I’ve never been totally convinced by this notion of soul mates. Maybe that‘s because I’ve never had one and don’t understand the full glory of it. I’ve loved and been ‘in love’, and the empathy between me and my children is infinitely precious. But can anyone really understand another individual’s soul? From my current perch, it all looks highly unlikely, and distinctly uncomfortable if true.
One of my earlier memories is of hurrying down the footpath on my way to kindergarten, me about four and holding my mother’s hand, the footpath the colour and texture of an old hard tennis court with a fringe of straggly grass. There was nothing unusual about this, except that I suddenly realised at gut level my totally separate and individual selfness: that people could see the outside, but the inside was mine alone, and no one would ever fully understand what it felt like to be inside my head looking out. And what’s more, no one could know what I was thinking unless I told them.
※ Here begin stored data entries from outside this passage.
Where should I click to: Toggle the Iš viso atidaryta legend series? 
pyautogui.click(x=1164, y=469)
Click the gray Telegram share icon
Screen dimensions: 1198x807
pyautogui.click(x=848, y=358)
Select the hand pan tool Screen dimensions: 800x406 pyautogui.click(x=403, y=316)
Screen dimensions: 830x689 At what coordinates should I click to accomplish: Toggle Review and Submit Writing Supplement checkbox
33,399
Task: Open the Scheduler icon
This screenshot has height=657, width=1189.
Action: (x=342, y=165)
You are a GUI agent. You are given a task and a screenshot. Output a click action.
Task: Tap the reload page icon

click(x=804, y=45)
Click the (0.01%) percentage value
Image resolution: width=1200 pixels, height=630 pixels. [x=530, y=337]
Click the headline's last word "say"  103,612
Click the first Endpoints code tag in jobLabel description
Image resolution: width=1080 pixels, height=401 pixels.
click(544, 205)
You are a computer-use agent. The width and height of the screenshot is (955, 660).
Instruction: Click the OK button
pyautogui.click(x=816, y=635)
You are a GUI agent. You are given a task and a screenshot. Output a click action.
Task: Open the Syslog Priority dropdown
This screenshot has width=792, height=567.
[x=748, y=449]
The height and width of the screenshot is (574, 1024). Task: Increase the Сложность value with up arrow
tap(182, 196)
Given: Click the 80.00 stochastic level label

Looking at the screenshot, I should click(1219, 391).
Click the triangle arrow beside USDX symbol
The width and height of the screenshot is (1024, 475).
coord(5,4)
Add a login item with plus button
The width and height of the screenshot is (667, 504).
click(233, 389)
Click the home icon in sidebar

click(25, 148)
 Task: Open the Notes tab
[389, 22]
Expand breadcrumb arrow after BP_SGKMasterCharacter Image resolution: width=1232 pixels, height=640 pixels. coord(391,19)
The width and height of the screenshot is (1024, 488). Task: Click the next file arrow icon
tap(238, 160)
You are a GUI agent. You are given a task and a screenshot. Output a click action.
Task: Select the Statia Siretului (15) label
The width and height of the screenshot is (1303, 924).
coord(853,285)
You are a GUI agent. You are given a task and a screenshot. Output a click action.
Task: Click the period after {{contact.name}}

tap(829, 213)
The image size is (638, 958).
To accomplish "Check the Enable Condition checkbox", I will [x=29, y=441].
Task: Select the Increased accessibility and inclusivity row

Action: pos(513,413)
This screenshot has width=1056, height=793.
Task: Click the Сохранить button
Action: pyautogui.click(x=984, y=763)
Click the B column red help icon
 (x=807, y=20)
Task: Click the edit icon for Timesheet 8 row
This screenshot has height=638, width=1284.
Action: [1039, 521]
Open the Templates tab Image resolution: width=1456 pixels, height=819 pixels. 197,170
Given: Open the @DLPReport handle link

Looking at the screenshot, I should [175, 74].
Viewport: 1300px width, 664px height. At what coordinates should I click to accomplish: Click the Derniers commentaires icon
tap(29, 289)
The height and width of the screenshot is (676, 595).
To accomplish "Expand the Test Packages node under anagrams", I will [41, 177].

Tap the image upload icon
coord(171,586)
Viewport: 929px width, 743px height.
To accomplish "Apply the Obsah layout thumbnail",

There’s probably nothing unusual about that either. I assume everyone has these mini epiphanies from time to time. But the idea stuck, and for me, it totally precludes the possibility that any two people – except perhaps identical twins – can ever achieve the degree of connection that ‘soul mates’ implies.
And would you want to? That’s the other burning question. Who in their right mind would want another human being wandering around their soul? And if you’re not in your right mind, the prospect’s even more daunting. One of the few comforts, when you’re off your head, is that if you can still smile and nod in the right places, nobody can tell that your brain has been quietly fricasseed with turnips and lashings of ginger beer.
I know what you’re thinking, of course – and not through any intuitive connection: we’re talking soul mates, here, not mind mates. Yep, OK, but still…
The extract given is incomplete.